In 1939 the building at Dedham was destroyed by fire (with several of Morris's paintings also destroyed) to the conspicuous enjoyment of Alfred Munnings. By the end of the year the school was re-established at Benton End. Benton End was a rambling 'Suffolk Pink' farmhouse on the outskirts of Hadleigh, set in 3 or 4 acres (1.6 ha) of orchard. Dating from the 16th century, the house is reputed to have been designed by Sir Peter Cheyney and since 1950 it has been Grade II* listed.
Morris was intolerant of cruelty to animals and at Benton End had a running feud with a local gamekeeper who shot cats and dogs - until the latter tripped over his shotgun and killed himself.
His housekeeper was Millie Hayes (née Gomersall, 1916-2001). She studied at Benton End under Morris and his 1936 portrait of her was displayed at the Minories Art Gallery, Colchester. In 1941 she exhibited the painting Landscape from the Garden at the Ipswich Art Club. Another painting Hadleigh was sold at auction by Christie's in 1997. Morris painted her portrait a second time in 1964 and she was a beneficiary under his will. She died at Ipswich in 2001 and a small commemorative headstone is located at the back of Morris's in Hadleigh cemetery.
Horticulture and other interests
In addition to running the school, Morris indulged his passion for plants. He grew about 1,000 new Iris seedlings each year and opened Benton End to display his collection. He produced at least 90 named varieties, 45 of which were registered with the American Iris Society. Some were sold commercially and exhibited at the Chelsea Flower Show. Many of his named varieties carried the prefix "Benton", including 'Benton Menace' named after his cats, and 'Benton Rubeo', named for his pet macaw. He also used to walk the fields and hedgerows searching for softer colour variants of poppies. Morris's work as a horticulturalist resulted in a number of plants being names after him.
Morris bred birds as a hobby and his knowledge and understanding of them may have contributed to his ability to paint them. In his Peregrin Falcoms (1942), the birds are presented in a slightly formalised and simplified manner. His intention, he explained, was to "provoke a lively sympathy with the mood of the birds which ornithological exactitude may tend to destroy."

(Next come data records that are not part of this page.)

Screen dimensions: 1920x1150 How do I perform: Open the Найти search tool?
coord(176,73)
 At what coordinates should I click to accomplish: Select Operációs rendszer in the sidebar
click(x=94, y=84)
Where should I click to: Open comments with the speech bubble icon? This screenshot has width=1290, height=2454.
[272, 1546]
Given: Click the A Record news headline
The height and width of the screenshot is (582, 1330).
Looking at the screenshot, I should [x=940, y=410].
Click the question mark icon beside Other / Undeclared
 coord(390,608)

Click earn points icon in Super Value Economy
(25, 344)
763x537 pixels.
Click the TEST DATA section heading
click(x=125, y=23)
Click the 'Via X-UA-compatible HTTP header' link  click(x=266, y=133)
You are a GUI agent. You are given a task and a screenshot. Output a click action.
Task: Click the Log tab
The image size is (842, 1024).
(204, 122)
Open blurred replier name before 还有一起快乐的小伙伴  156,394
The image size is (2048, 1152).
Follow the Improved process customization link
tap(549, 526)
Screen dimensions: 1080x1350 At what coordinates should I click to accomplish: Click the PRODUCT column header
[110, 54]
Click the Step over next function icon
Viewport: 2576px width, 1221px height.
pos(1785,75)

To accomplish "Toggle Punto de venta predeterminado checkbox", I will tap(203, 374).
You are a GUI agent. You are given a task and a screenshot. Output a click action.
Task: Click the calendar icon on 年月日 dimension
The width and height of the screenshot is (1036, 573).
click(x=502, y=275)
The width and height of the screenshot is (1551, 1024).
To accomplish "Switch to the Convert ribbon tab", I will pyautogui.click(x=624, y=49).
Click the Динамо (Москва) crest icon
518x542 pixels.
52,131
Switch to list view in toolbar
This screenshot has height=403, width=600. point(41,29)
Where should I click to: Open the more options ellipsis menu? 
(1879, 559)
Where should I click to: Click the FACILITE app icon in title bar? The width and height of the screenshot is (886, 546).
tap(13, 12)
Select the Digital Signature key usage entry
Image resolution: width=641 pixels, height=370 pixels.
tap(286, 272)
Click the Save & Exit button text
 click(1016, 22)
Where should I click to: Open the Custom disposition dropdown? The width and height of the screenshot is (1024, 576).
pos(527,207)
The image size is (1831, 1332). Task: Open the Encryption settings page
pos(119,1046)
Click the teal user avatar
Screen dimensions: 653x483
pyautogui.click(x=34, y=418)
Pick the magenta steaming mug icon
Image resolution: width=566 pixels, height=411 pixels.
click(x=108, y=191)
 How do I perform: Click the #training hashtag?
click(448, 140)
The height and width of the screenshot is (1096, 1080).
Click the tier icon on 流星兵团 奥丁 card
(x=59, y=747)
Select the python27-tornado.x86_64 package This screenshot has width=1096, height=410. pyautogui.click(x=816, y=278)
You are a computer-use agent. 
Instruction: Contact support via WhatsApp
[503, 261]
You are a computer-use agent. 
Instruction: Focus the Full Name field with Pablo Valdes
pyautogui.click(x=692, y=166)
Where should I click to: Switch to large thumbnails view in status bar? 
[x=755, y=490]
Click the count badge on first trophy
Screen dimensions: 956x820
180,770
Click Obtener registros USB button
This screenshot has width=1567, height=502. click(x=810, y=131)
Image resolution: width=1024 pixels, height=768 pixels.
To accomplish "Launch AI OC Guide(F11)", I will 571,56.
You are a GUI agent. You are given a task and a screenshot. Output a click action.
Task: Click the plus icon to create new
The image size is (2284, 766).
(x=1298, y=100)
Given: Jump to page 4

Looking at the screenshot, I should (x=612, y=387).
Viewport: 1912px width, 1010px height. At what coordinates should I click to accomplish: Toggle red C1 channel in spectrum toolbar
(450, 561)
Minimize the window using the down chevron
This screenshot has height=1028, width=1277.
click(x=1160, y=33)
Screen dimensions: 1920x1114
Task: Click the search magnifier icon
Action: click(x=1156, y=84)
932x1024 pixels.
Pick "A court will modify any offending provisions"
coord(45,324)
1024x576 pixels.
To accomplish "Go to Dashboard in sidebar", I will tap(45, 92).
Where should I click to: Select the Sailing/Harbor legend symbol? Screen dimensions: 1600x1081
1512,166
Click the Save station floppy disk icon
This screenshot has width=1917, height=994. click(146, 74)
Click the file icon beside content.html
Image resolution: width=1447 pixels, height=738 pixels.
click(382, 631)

In 1946, along with Henry Collins, Lett Haines, John Nash and Roderic Barrett, Morris became one of the founders of Colchester Art Society and later the Society's President.
In 1947 the Morris baronetcy came to his father from a distant cousin three months before his death and Cedric Morris succeeded his father in the same year to become the 9th Baronet Morris. He became a lecturer at the Royal College of Art in 1950. From about 1975 Morris virtually gave up painting because of failing eyesight.
He died on 8 February 1982. His former pupil, Maggi Hambling visited him on the day before his death and afterwards drew a portrait of him. His grave, hear that of Arthur Lett-Haines, in Hadleigh cemetery is marked by a Welsh slate headstone cut by Donald Simpson.
In 1984 the Tate Gallery held a retrospective exhibition of Morris's work.
Cedric Morris had a distinctive and often rather primitive post-Impressionist style, and painted portraits, landscapes and very decorative still lifes of flowers and birds. In his analysis of Morris's paintings, Richard Morphet has suggested that the "unusual force of Cedric's paintings derives from the projection of the subject through a dynamic economy in combination with an acute sense of pictorial realism."
As a portrait painter he produced notable studies of subjects such as Arthur Lett-Haines (1919; 1925; 1928), Anita Berry (1920), Hilaire Hiler (1920), John Banting (1923), Rupert Doone (ca. 1923), Mary Butts (1924), Barbara Hepworth (1931), Arthur Elton (1931), Rosamond Lehmann (1932), Audrey Debenham (1935), The Sisters [F. Byng Stamper and C. Byng Lucas] (1935), Gladys Hynes (1936), Millie Gomersall/Hayes (1936; 1966), Lucian Freud (1940) (who painted him in the same year (National Museum of Wales)), Richard Chopping (1941), Mrs Ernest Freud (1942?), Belle of Bloomsbury (1948), as well as a striking portrait of himself in 1919.